Ia menjelaskan, sebelumnya pembayaran lembur biasanya diterima sekitar tanggal 15 setiap bulan, atau paling lambat tanggal 20. Namun saat ini, kata dia, pembayaran lembur telah tertunggak hingga tiga bulan tanpa kejelasan.
Fransiskus juga mengaku pernah mempertanyakan langsung persoalan tersebut kepada salah satu pimpinan Regional 7 Area Papua Barat. Namun menurutnya, respons yang diterima justru dianggap tidak menyenangkan.
“Saya sempat berdebat karena mempertanyakan hak lembur yang belum dibayar.
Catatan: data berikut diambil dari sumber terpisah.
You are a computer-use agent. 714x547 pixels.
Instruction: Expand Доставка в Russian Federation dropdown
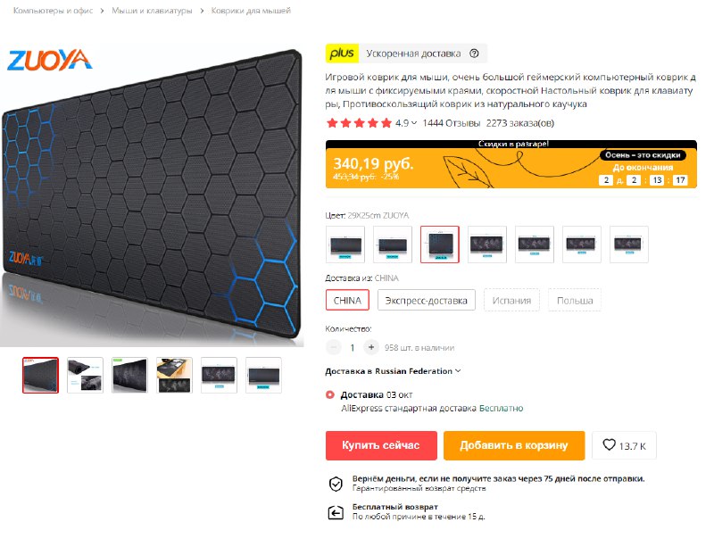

Tetapi saya malah mendapat jawaban kalau sudah bosan kerja lebih baik berhenti saja,” ungkapnya.
Tidak hanya itu, Fransiskus mengaku dirinya bersama sejumlah rekan kerja juga pernah diingatkan agar tidak mencoba mengadukan persoalan tersebut kepada Dinas Tenaga Kerja maupun wartawan.
Ia menambahkan bahwa dirinya masih menyimpan bukti percakapan dan jawaban dari pihak pimpinan terkait persoalan keterlambatan pembayaran lembur tersebut.
Diketahui, kantor yang dimaksud berada di Jalan Pepera 01, Kelurahan Karang Mulia, Kecamatan Nabire, Kabupaten Nabire, Papua Tengah.